── Recorded information
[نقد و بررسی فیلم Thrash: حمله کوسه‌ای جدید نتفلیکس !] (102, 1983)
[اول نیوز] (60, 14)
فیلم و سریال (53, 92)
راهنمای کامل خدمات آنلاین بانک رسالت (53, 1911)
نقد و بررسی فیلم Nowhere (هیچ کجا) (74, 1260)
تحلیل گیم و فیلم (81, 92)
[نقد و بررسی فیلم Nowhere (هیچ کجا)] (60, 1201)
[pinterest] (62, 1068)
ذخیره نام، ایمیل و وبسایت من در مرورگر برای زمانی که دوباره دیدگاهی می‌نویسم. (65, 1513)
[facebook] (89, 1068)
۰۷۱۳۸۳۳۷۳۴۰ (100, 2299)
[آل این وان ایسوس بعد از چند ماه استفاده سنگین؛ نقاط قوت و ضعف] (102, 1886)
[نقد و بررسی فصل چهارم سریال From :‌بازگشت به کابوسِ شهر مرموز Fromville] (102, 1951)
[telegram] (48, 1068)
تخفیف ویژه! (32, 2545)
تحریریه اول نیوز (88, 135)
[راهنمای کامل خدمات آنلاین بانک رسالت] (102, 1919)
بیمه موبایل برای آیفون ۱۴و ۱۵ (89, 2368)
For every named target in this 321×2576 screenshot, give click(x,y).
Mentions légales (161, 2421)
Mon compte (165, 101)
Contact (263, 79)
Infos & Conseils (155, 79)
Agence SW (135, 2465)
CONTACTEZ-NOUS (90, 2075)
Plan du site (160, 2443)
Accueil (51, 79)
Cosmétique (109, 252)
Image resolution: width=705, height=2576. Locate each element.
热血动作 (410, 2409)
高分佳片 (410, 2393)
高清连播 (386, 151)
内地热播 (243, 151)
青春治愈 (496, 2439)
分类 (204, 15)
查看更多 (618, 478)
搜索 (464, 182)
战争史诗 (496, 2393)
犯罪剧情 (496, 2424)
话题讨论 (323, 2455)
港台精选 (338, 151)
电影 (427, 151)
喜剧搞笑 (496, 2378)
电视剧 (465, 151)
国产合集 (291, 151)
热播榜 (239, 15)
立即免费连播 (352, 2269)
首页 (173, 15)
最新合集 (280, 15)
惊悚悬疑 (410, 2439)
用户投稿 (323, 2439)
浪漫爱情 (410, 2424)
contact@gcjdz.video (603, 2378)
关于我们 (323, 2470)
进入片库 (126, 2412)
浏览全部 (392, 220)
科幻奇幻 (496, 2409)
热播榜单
────
▸ **Work order**: Every line above with the word "سریال" belongs in the answer, copied as written.

▸ **Response to the task**:
فیلم و سریال (53, 92)
[نقد و بررسی فصل چهارم سریال From :‌بازگشت به کابوسِ شهر مرموز Fromville] (102, 1951)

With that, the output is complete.